RECORDS FOR THE EXERCISE:
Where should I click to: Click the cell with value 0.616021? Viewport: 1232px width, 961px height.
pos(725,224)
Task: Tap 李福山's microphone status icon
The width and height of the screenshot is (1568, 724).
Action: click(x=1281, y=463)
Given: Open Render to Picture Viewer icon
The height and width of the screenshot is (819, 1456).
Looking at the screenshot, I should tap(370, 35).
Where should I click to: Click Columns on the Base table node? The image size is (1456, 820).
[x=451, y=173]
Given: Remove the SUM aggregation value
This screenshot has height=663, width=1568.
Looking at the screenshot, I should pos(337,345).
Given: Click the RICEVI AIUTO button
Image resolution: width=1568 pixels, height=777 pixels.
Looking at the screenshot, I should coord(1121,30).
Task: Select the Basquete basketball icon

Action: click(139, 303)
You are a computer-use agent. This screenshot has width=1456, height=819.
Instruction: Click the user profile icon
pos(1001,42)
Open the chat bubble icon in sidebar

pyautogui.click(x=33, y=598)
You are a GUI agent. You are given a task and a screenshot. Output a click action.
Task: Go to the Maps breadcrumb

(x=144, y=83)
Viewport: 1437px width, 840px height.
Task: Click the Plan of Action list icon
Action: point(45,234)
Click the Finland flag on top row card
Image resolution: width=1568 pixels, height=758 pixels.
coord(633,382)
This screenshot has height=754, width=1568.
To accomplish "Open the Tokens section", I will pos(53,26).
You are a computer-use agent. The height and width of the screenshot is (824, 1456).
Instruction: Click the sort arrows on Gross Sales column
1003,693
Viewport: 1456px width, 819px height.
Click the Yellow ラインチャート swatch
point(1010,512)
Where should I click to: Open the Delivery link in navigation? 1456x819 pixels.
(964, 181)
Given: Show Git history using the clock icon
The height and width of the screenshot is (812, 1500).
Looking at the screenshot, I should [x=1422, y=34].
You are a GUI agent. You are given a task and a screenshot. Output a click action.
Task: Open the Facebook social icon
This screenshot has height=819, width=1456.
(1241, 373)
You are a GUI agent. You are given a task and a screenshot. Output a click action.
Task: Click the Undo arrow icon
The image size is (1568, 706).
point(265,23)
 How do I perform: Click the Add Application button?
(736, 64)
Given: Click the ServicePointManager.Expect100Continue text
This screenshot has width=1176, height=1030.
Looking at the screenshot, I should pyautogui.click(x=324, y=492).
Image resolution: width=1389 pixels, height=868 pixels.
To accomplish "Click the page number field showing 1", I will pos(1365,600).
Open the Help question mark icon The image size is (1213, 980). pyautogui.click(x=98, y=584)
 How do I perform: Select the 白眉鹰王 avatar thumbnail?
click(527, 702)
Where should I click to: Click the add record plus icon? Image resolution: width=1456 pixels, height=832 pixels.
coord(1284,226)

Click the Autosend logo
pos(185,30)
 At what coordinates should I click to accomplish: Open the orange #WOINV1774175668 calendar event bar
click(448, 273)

ACTIVITY: Look back at the entries above. Retype the line with "The height and width of the screenshot is (819, 1456).", the line with "Given: Remove the SUM aggregation value", and all lines in between.

PROBLEM SOLUTION:
The height and width of the screenshot is (819, 1456).
Looking at the screenshot, I should tap(370, 35).
Where should I click to: Click Columns on the Base table node? The image size is (1456, 820).
[x=451, y=173]
Given: Remove the SUM aggregation value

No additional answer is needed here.